--- DATA TO EXAMINE Enclosed Below ---

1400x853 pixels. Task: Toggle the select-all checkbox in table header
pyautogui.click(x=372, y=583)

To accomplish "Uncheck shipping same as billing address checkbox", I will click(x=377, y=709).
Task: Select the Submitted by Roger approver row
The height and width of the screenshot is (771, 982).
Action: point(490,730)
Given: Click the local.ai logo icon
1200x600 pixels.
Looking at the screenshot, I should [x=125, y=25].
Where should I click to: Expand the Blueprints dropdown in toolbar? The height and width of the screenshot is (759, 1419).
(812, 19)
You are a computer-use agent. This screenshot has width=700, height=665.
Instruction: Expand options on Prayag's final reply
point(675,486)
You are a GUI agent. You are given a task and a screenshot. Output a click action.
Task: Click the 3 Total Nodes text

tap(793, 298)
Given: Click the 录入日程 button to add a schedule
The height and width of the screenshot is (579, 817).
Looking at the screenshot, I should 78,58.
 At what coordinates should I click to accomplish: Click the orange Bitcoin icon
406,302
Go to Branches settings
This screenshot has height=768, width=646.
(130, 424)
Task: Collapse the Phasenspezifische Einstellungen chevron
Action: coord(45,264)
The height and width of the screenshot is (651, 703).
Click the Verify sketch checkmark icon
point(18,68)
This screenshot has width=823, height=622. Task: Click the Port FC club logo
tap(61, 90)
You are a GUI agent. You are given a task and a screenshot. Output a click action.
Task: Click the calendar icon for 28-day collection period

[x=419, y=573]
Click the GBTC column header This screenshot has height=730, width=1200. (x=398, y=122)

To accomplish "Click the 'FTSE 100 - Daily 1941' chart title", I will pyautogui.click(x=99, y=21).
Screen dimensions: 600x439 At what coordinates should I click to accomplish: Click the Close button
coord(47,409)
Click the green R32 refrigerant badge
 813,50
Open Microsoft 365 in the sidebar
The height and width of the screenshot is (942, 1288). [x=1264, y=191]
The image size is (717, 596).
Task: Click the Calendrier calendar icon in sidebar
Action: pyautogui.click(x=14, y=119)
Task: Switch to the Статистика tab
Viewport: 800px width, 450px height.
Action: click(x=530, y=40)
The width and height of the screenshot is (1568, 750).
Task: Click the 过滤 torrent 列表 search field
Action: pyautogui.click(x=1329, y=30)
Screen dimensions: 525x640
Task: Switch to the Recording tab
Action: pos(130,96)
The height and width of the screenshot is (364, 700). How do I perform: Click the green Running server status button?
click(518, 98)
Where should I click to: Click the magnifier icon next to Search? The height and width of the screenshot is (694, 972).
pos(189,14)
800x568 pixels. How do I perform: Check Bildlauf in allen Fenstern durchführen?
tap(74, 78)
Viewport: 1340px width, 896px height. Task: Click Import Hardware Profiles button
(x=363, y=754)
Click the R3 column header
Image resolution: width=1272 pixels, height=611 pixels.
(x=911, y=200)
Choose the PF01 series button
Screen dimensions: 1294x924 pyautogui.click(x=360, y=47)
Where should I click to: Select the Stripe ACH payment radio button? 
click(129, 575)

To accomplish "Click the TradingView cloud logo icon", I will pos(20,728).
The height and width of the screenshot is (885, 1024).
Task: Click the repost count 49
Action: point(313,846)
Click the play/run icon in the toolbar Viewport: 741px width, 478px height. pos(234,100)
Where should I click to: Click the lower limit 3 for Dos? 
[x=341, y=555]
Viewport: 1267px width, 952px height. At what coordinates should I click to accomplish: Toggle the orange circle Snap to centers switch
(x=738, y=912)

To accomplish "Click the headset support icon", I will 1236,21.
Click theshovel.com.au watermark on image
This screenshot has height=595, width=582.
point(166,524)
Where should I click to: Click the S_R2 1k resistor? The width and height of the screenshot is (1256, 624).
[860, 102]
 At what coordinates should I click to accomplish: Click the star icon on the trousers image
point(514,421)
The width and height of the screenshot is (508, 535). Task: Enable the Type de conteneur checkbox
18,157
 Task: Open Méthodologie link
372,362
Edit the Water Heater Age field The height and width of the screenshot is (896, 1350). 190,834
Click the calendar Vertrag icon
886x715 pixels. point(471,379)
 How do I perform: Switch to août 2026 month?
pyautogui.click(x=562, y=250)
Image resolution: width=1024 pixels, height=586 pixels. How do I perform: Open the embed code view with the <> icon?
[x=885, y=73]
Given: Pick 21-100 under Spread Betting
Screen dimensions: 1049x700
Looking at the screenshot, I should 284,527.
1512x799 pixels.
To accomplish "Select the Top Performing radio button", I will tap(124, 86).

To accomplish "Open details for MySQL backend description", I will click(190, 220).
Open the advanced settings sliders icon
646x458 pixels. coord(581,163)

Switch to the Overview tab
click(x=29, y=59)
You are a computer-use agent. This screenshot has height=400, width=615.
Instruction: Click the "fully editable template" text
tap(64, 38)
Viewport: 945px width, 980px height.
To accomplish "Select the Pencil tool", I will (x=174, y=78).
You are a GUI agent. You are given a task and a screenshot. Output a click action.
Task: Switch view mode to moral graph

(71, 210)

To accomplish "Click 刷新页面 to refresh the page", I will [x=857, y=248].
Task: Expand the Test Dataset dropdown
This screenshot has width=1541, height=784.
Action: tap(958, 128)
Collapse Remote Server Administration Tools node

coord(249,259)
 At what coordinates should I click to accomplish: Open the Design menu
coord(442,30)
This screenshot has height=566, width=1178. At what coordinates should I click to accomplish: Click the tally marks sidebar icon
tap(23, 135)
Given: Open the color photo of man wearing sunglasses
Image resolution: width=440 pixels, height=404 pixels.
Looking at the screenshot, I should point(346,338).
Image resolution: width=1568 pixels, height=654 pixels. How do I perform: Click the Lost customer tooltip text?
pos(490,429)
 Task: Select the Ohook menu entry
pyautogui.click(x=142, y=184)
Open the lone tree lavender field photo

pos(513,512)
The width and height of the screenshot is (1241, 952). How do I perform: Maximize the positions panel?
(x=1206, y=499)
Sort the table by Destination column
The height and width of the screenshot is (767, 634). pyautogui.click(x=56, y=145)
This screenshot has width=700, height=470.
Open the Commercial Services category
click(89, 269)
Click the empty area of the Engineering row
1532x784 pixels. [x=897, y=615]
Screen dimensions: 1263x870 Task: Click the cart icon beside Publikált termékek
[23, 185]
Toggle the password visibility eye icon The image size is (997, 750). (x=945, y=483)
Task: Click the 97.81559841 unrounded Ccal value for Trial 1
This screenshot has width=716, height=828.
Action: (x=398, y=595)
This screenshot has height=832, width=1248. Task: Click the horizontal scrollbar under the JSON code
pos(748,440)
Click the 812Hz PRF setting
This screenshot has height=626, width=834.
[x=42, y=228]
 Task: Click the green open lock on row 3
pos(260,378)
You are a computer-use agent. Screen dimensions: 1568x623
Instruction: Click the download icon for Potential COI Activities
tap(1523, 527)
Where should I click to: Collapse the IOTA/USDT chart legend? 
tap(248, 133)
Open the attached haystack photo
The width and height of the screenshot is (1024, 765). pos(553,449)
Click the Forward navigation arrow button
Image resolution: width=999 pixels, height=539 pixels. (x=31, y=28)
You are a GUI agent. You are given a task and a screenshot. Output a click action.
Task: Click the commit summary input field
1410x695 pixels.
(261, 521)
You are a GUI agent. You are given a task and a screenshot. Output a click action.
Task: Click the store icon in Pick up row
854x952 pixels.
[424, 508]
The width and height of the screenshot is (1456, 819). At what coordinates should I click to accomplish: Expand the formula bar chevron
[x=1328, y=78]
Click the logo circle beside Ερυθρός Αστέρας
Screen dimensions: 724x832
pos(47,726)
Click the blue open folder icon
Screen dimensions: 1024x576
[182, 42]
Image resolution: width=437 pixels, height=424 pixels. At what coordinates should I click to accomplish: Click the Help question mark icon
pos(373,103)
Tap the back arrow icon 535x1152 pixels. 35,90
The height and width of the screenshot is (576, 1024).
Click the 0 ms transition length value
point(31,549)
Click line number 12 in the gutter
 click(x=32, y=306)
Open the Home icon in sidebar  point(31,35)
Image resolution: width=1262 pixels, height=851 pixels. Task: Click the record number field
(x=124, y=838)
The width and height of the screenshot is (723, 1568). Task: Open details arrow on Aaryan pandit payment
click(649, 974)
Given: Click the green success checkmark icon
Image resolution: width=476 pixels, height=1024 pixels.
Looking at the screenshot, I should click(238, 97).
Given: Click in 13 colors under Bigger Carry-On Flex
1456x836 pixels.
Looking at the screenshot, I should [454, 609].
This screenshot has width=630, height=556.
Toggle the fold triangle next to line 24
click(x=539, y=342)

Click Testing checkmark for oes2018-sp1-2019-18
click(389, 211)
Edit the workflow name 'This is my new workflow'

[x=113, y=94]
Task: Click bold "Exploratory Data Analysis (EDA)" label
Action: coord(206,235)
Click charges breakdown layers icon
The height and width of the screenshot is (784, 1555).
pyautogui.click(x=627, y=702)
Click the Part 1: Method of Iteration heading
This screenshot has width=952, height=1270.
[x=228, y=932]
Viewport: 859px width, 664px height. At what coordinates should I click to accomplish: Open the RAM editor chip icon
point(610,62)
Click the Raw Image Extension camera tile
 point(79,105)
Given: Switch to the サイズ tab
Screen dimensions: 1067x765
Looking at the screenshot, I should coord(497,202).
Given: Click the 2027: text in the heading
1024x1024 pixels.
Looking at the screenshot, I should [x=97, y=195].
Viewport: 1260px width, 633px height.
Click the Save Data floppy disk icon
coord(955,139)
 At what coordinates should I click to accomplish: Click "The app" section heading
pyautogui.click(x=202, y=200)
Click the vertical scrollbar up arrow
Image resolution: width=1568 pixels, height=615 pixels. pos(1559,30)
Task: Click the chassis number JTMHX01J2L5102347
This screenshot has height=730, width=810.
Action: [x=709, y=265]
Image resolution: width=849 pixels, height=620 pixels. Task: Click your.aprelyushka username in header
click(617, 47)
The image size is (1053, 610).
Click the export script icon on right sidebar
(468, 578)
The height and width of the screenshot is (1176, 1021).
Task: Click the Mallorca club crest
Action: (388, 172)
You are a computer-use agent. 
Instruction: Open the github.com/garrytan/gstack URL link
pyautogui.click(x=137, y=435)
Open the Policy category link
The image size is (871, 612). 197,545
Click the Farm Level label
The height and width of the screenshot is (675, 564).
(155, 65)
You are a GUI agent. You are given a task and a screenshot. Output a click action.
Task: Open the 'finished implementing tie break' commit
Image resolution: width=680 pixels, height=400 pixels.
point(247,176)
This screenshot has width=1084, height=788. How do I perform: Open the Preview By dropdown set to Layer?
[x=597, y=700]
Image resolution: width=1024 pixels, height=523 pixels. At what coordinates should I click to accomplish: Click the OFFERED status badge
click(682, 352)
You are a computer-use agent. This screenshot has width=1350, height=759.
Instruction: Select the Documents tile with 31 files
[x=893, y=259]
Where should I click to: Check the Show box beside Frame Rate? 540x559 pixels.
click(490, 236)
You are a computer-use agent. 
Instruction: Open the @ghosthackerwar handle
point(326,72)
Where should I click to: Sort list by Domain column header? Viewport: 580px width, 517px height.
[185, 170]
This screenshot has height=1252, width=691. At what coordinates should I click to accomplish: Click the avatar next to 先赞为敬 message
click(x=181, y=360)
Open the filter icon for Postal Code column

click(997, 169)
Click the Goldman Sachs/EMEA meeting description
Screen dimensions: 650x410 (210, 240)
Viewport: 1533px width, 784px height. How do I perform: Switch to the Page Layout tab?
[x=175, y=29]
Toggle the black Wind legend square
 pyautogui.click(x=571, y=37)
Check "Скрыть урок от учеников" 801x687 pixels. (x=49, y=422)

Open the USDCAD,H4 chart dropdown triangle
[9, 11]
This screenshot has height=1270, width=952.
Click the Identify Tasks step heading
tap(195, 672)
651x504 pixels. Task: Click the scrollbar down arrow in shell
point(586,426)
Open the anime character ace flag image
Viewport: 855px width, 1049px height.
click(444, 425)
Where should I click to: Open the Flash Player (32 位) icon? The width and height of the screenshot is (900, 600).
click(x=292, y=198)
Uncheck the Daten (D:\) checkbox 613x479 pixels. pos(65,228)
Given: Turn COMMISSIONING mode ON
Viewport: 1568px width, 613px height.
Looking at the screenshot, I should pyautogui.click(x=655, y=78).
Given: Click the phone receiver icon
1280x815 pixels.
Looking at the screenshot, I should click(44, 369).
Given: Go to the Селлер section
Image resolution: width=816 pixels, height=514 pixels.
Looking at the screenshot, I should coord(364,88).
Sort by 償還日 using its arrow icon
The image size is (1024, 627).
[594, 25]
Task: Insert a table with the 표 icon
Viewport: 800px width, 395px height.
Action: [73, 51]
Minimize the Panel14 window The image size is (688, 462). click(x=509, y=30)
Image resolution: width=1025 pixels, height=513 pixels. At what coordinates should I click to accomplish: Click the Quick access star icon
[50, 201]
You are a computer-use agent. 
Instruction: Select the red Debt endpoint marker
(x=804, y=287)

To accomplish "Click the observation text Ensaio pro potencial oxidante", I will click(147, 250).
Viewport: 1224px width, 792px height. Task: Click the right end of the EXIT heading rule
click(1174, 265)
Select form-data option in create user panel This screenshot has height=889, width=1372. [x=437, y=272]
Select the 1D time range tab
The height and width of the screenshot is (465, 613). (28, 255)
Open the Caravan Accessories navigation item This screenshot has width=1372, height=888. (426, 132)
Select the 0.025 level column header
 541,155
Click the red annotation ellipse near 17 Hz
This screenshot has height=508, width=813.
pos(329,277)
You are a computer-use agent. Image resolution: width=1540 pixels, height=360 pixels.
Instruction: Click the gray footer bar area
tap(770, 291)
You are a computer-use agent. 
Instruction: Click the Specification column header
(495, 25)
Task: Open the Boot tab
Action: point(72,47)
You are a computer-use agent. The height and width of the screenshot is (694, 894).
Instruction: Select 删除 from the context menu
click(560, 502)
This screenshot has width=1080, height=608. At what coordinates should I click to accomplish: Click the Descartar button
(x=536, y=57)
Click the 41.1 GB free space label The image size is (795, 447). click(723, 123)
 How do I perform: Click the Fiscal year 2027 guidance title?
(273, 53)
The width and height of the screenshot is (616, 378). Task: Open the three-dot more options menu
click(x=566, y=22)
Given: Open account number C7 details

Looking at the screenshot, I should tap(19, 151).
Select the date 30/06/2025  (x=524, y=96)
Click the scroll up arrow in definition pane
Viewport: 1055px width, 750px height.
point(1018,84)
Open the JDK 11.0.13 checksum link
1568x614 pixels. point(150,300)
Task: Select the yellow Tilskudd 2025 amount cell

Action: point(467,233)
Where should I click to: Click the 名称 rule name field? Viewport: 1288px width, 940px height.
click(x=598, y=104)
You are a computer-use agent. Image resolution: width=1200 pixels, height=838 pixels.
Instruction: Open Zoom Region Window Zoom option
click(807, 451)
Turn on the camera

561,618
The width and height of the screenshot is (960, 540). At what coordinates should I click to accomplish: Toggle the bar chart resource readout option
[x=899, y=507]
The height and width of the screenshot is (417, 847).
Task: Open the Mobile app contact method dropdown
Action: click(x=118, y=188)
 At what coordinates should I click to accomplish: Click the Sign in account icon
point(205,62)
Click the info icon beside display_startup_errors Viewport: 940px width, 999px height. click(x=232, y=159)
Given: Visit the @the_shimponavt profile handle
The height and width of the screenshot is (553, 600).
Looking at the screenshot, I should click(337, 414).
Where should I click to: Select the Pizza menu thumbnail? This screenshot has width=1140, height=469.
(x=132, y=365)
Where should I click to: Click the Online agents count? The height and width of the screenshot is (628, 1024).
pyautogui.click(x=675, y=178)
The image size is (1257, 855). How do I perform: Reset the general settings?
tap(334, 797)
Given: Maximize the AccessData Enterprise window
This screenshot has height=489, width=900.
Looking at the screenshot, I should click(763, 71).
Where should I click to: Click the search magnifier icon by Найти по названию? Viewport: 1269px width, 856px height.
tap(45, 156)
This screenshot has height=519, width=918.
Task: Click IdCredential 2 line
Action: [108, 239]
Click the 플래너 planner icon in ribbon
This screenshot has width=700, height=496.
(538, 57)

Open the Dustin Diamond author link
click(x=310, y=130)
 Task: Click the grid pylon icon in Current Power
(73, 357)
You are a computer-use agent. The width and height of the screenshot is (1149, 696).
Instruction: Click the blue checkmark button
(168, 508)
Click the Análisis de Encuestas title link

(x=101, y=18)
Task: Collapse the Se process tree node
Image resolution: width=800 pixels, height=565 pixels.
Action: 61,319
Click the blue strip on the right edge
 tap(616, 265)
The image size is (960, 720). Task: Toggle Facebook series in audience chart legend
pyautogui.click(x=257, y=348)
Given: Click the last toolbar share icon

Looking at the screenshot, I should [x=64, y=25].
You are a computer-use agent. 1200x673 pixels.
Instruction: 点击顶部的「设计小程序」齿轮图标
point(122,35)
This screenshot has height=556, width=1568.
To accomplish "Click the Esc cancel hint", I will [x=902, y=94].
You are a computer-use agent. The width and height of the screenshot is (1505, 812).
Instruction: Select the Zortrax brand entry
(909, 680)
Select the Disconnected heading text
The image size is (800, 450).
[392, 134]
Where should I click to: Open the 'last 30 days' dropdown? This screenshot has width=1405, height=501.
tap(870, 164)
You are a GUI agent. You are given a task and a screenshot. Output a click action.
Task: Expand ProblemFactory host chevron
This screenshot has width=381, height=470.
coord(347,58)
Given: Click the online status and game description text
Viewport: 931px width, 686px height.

--- End of Enclosed DATA TO EXAMINE ---

▶ _EXERCISE OBJECTIVE_
Among the entries above, some lines may hold the string "commit". State how many, and give nothing but the number.

▶ _SOLVED PROBLEM_
2